Assim, e apenas encurtando a área de treinamento, as distâncias percorridas no A-29 serão menores (do que num jato), mas o tempo de reação que o aluno tem e o tempo para realizar as tarefas, será o mesmo que se fosse em um avião a jato. A adicionar às vantagens dos modernos turboélice, e nada desprezíveis, estão os custos que é possível baixar, quer durante o curso de piloto de caça, quer nas horas que será possível reduzir no curso de conversão na linha da frente.

O curso de piloto de caça no Brasil

O CEOCA tem várias diferenças notórias, relativamente ao homólogo da FAP, o Curso Complementar de Pilotagem de Aviões de Caça, ministrado na Esquadra 103 em Beja. A maioria deve-se a diferenças de fundo nas estruturas das próprias Forças Aéreas dos dois países, que por sua vez são fruto de necessidades e realidades geopolíticas profundamente distintas. Muitas diferenças estavam já patentes nos cursos básicos de pilotagem, sendo o curso de aviões de caça outro espelho da mesma diferença de conceito entre as duas Força Aéreas.


Foto: Paulo Mata/Pássaro de Ferro.

Por exemplo, no Brasil, os pilotos que completarem o curso continuarão em A-29 nos esquadrões operacionais, nunca passando imediatamente para os aviões a reação, nem para instrutores de voo. Já em Portugal, os pilotos em adaptação que realizam atualmente o curso de piloto de caça no AJet, podem passar diretamente para os esquadrões operacionais que voam o F-16, ou ficar como instrutores no AJet ou no Épsilon. Isto deve-se a uma filosofia de formação diferente, uma vez que no Brasil se prolongam algumas das fases de instrução para os Esquadrões operacionais, enquanto em Portugal estão incorporadas no curso propriamente dito. As comunicações no Brasil são por norma em português, mesmo as táticas, enquanto em Portugal, membro fundador da OTAN, são em inglês.

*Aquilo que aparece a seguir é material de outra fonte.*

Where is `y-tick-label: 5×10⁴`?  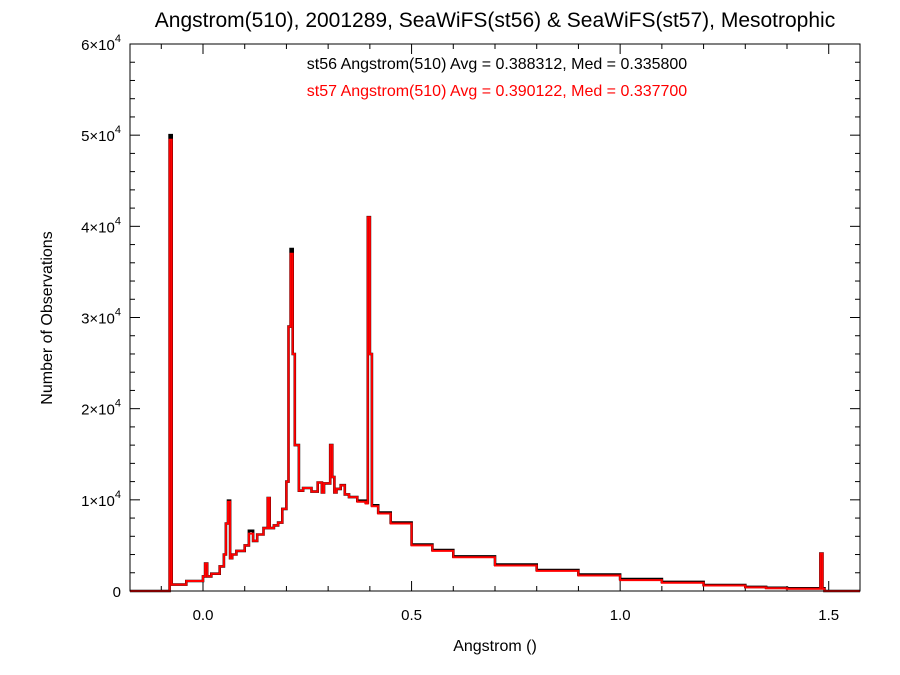
y-tick-label: 5×10⁴ is located at coordinates (101, 134).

Foto: Paulo Mata/Pássaro de Ferro.

Balanço

As diferenças de conceito, fruto de estruturas distintas nos dois países, causam inconvenientes dignos de nota à formação de pilotos de caça na sua congênere. Ainda assim, a presença do capitão Coelho da Silva como instrutor em Natal, permitiu um compartilhamento de informações que poderá levar, no futuro, a uma maior aproximação entre os dois países, em questões táticas e procedimentos padrão.

Relativamente à aeronave, entre todas as atualizações que o A-29 proporciona (tal como outras aeronaves da mesma categoria e geração), a capacidade de simular o combate além do alcance visual, é um valor agregado muito importante em relação ao AJet. As diferenças de performance não são importantes na fase de aprendizagem das manobras básicas de combate, já que o que se pretende é que o aluno aprenda os conceitos, que serão treinados contra uma aeronave com performances semelhantes. Além de ser uma plataforma consideravelmente mais barata de operar.

Com todas as variáveis ainda em aberto em relação à substituição do AJet, implicará inevitavelmente uma readaptação do syllabus (programa) do curso, que passará por potencializar as características da nova aeronave, na sua semelhança de sistemas com o F-16. Qualquer que seja ela, deverá trazer mais capacidades do que as disponíveis hoje e, se possível, poupar horas nos esquadrões operacionais, cujas aeronaves são muito mais dispendiosas e necessárias para outros fins que não a formação.